Each time we drove south on the coast road in Reunion we saw paragliders and entranced by the spectacle we decided to try it for ourselves. After one abortive attempt where the weather meant a cancellation, we were driven up a steep hill to the launch site. Along with our pilots we leapt into the air and found ourselves in a world where the only sound was the wind and the views were spectacular.
Now came the big passage of 1370 nm from Reunion to Richards Bay in South Africa. We employed a weather router from the UK, Chris Tibbs, for this leg as the weather around the south of Madagascar and approaching South Africa can be extremely changeable and you can only approach the coast of South Africa with a northerly wind to cross the strong Agulhas current. This current is analogous to the Gulf Stream running of the US east coast, but is stronger and more dangerous. Waves of 200’ have been reported when strong southerly winds blow against this fast flowing south current.

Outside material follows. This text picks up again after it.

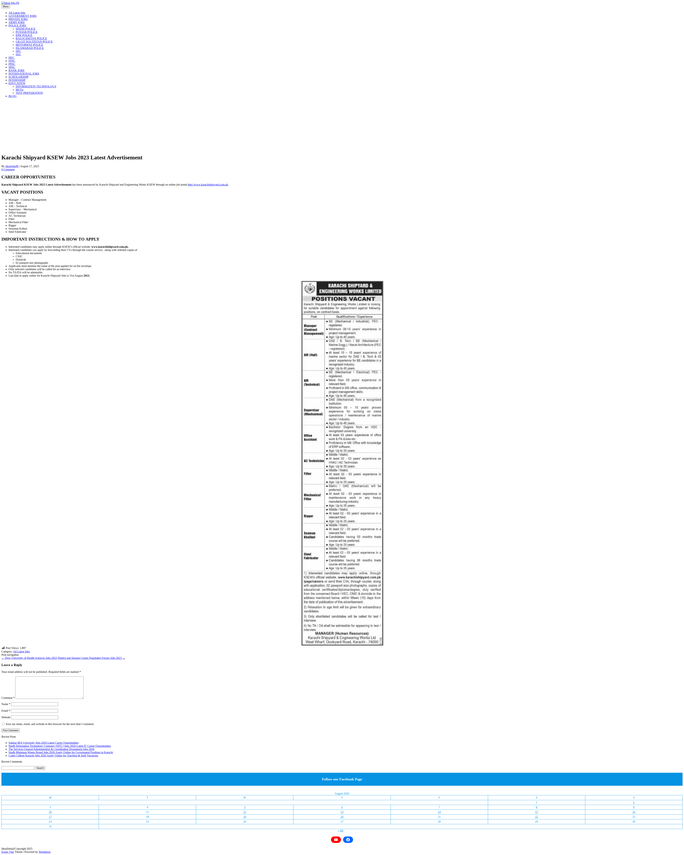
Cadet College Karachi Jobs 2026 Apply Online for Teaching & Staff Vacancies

This technically challenging passage was full of sail changes as we adjusted course and the weather rolled in from different directions and the currents in this part of the ocean ebbed and flowed with and against us. However with our great crew, Misto again showed what she can do. We completed the 1370 nm in 8 days and 8 hours with an average speed of around 6.7 kn. Along the way we encountered pretty much every imaginable sailing condition - squalls full of lightening lasting hours, huge swells of well over 12’, lumpy, bumpy seas that threw us around like a monohull, and a lot of close hauled sailing which is not a catamaran’s strong suit, but also beautiful sailing days where we flew the gennaker and romped along at 8-10 kn. Our timing for arrival in Richards bay was perfect with 20 kn of north easterly wind we easily crossed the Agulhas current flew towards the finish line with following seas. We were the first monohull across the finish line and the second boat in - arriving before the majority of the monohulls! We feel a great sense of achieve this, and sense of having come home. As many of you know we lived in South Africa in the 1980’s and 90’s and are really looking forward to our time here.